* [Saved data entries]:
◆ ◆ ◆ ◆ ◆ ◆ ◆

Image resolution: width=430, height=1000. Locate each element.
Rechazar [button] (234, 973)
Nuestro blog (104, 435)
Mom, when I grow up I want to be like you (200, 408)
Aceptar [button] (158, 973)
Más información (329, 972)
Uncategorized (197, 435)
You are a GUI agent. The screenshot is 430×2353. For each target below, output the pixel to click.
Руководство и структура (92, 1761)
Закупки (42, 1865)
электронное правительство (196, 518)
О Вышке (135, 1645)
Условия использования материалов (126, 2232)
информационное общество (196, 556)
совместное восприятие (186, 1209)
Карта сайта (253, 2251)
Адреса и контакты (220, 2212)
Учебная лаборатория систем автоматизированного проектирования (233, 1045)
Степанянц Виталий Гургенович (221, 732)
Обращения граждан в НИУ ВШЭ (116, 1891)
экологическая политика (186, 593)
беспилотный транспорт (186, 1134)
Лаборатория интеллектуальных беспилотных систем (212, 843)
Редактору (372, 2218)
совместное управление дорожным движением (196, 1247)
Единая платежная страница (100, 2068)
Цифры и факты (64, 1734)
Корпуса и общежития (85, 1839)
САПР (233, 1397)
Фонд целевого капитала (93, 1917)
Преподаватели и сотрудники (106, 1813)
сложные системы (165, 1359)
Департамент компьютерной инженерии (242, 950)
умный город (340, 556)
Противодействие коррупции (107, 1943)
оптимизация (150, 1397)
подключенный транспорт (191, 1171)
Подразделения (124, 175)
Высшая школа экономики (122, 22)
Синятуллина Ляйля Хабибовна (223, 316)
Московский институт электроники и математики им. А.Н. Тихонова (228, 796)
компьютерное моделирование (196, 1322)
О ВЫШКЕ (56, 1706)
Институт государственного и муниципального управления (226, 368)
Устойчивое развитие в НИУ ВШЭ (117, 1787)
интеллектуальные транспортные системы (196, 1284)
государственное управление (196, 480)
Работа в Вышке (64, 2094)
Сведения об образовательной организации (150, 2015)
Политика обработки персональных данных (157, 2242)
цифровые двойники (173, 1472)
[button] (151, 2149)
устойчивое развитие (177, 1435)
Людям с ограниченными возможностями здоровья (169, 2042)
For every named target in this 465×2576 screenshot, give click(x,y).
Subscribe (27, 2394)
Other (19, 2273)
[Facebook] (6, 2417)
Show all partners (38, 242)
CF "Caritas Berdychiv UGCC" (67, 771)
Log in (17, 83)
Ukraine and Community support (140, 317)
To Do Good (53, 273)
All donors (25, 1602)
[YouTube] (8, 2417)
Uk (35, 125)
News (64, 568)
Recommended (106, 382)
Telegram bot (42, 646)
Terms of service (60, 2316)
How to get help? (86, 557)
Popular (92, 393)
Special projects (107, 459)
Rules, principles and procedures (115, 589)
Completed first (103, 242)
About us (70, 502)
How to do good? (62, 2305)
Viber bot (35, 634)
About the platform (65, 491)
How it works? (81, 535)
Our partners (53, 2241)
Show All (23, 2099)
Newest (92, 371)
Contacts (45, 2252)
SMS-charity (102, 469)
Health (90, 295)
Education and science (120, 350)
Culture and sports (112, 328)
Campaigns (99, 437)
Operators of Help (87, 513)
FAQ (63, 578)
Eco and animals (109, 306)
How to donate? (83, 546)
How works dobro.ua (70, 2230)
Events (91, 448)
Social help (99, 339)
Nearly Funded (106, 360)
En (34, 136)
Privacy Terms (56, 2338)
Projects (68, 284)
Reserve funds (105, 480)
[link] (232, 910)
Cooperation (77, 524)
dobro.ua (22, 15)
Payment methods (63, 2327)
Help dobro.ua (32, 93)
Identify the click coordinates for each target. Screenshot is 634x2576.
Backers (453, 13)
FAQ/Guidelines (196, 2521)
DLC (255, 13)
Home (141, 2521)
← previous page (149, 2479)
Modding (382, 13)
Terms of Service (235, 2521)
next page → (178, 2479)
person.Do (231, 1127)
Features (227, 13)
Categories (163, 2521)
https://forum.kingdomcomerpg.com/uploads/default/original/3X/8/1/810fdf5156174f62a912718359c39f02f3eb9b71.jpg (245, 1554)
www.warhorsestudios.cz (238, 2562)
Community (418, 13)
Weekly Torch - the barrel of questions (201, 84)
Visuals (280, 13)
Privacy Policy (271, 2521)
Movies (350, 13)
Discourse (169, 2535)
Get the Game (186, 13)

◆ ◆ ◆ ◆ ◆ ◆ ◆

* [Exercise]: The entries above hold the needed span. Transcribe exactly the lines from the one with "Руководство и структура (92, 1761)" to the one with "Степанянц Виталий Гургенович (221, 732)", both included.

* [Response to the task]:
Руководство и структура (92, 1761)
Закупки (42, 1865)
электронное правительство (196, 518)
О Вышке (135, 1645)
Условия использования материалов (126, 2232)
информационное общество (196, 556)
совместное восприятие (186, 1209)
Карта сайта (253, 2251)
Адреса и контакты (220, 2212)
Учебная лаборатория систем автоматизированного проектирования (233, 1045)
Степанянц Виталий Гургенович (221, 732)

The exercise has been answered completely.